▶ **Exercise requirements**:
The pictures are to be dropped, and the records below are to be restated word for word.

▶ **Source records**:
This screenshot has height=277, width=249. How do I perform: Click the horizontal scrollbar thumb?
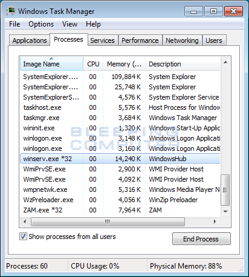[x=108, y=222]
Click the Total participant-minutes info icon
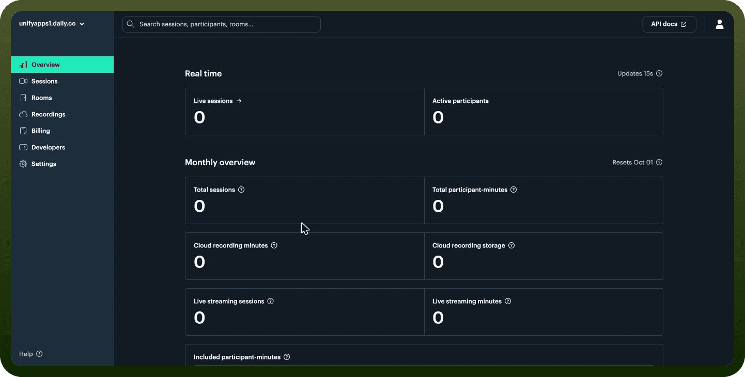The height and width of the screenshot is (377, 745). coord(514,190)
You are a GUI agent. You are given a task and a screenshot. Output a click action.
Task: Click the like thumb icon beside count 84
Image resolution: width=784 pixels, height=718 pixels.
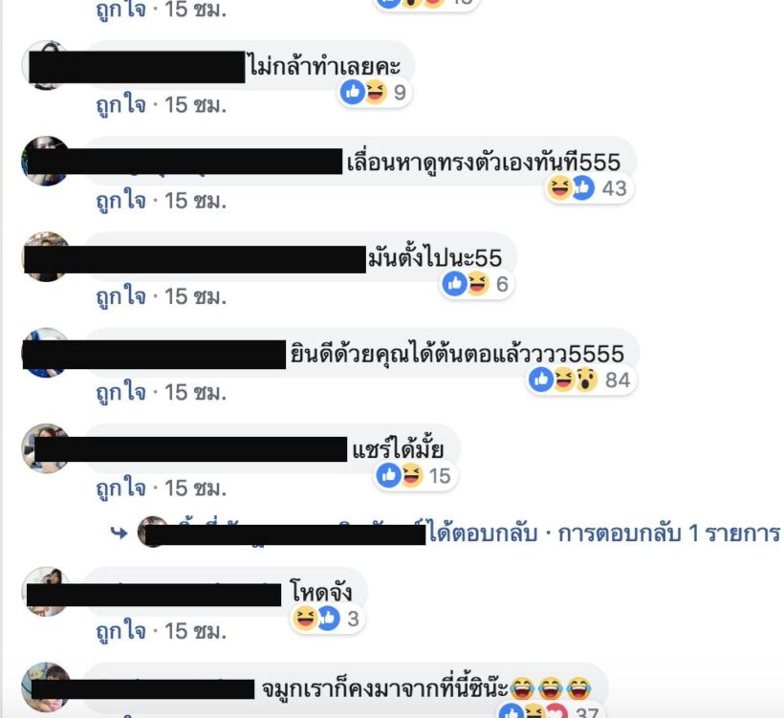pyautogui.click(x=541, y=380)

▶ **Written reply**:
This screenshot has height=277, width=249. How do I perform: Click the horizontal scrollbar thumb?
[x=108, y=222]
Click the Total participant-minutes info icon
The height and width of the screenshot is (377, 745). coord(514,190)
You are a GUI agent. You are given a task and a screenshot. Output a click action.
Task: Click the like thumb icon beside count 84
Image resolution: width=784 pixels, height=718 pixels.
pyautogui.click(x=541, y=380)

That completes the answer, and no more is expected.